I just watched a documentary from ANC which is in the You Tube, about money creation by private commercial banks. Banks create money by lending. I have understood it early on when we founded a savings and loan association.   The largely held belief was that:

1.  Deposits generation or money is a zero sum game.  The deposits, money in circulation is fixed. That if you campaign for deposits, it would be taken from another bank.  Thus the rural bank which was our competitor which had only P1 million in deposit (I used to work there) would lose a part of that deposit to us.  However it did not happen that way.  We ended the year with P5 million in deposits and the rural bank had two million deposits.

2.  That deposits are just like money in piggy bank.  Deposits are just like coins and bills put in a piggy bank and you take  it when you break the piggy bank

Being a non banker,

1. I found out that the CB and commercial banks create money  And you create money by lending.  That money is an IOU a debt paper issued by the central bank

 2. There is no gold reserve.  It is fancy money.  Created only by accounting system. It looks like crazy system

An entity like a savings and loan association can create money.  5 years later, the deposit of the bank was up to P100 million and they did not just come from savings of depositor.   Some of them came from lending

3.  That a business cant grow fast enough if you do not create your own money.  SM created money by creating gift check.  Now it creates more through credit cards.   As far as our business is concerned we created money by lending retail mortgage loan to the buyers of the real estate company we organized.   We lent to buyers, the buyers paid the real estate company, the real estate company deposited the sales proceed to the bank.  The sales of the real estate company grew, the deposits, (deposited by the real estate company)assets of the bank (in the form of loans) grew. And these were all legal




This is the description of the monetary system in this video 97% owned



Some of the things mentioned in the video:

1. Only 3% of the money is created by govt controlled banks or the treasury.   97% of  the money is created by the bank by creating credit (loans)  There is no limit on how much the bank can lend; (not true:  there is SBL risk asset ratio)  The video and activists suggest that the ability of private banks to create credit  be regulated (it is)

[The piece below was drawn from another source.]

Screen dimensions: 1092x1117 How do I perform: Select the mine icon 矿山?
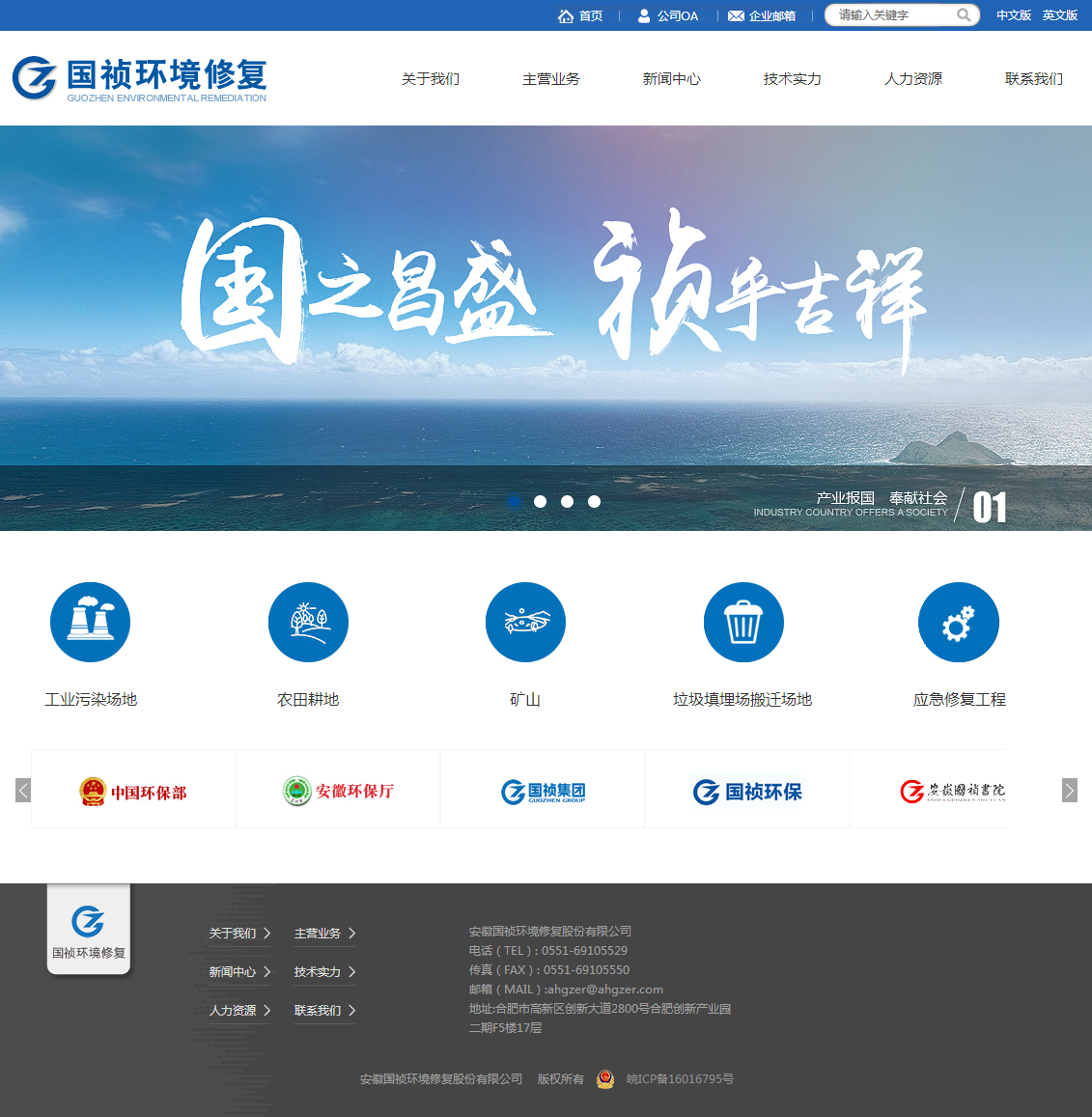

Much of money creating is mostly digital and accounting entries.   The fractional reserve system makes it possible for deposit to grow by as much as 20x the deposit, or assets in the bank.  In a 10% risk asset ratio, a capital of P1 million enables a bank to lend P10 million.

Thus the Fed through Fed Chairman Bernaike easily bailed out AIG for $160 billion just happened because of the ability of the fed and the member banks to create that money from nothing

2. That this activity is largely responsible for economic and social growth  Agora notes that there is a big gap between real income in US and assets held.  Much of the assets of individual, as well as consumption is bridged by loans and credit And this comes from commercial bank

3.  Again there is a misconception about how banks operate:   that money comes from savings (that many economists suggest that we have to increase savings rate to have economic growth) and that money in banks is static.

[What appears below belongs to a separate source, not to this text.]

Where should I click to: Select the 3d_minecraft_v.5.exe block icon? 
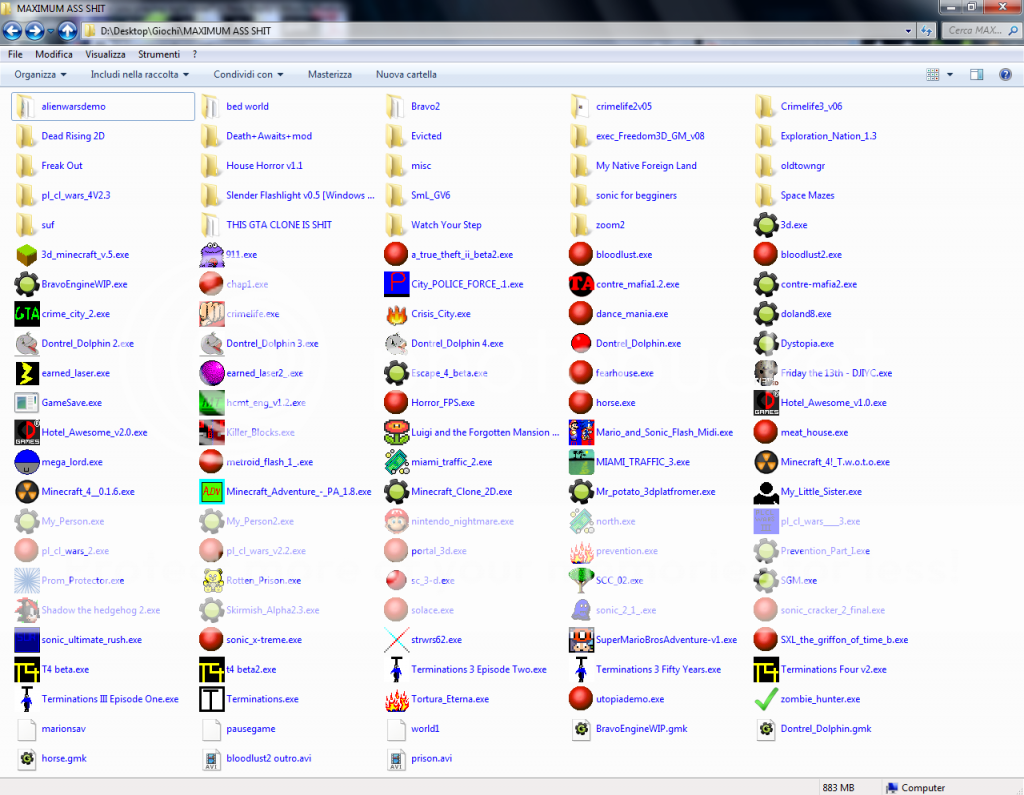(26, 255)
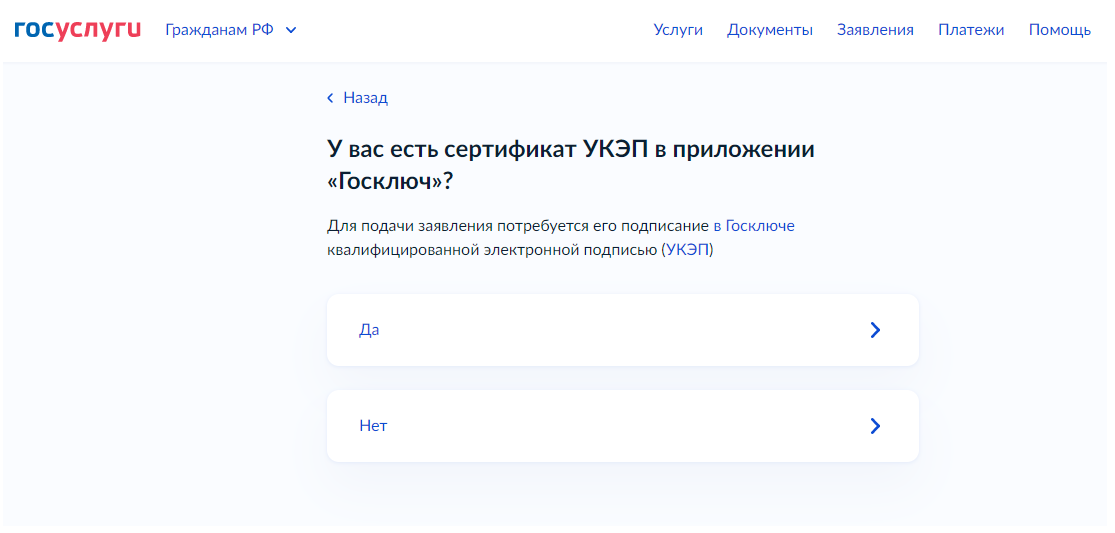The height and width of the screenshot is (533, 1115).
Task: Expand the Гражданам РФ dropdown chevron
Action: tap(290, 31)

4.  The way it really operates, we support economy through lending and credit.    We disdain govt borrowing and deficit (Keynesian theory) but that is the way it really works.

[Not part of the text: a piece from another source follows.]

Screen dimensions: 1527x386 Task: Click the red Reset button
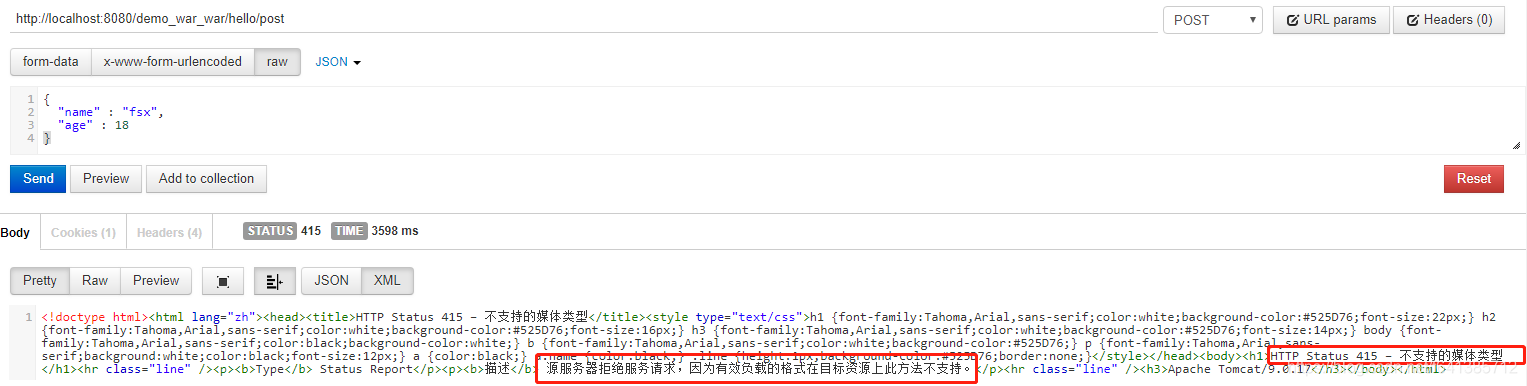[1474, 179]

5.  That we must not support the bail out of banks because the excesses belong to the bank executives.  But when banks fail, 97% of the money would disappear and make more difficulty

With this, compared to the traditional thinking that borrowing is bad is largely unsupported argument.  Borrowing, OPM is a good practice. There has to be leverage after evaluating the marketing and the sales risk.   ROI improves by leverage.

Thus the banks must be kept strong, its supervision be strict and disciplined.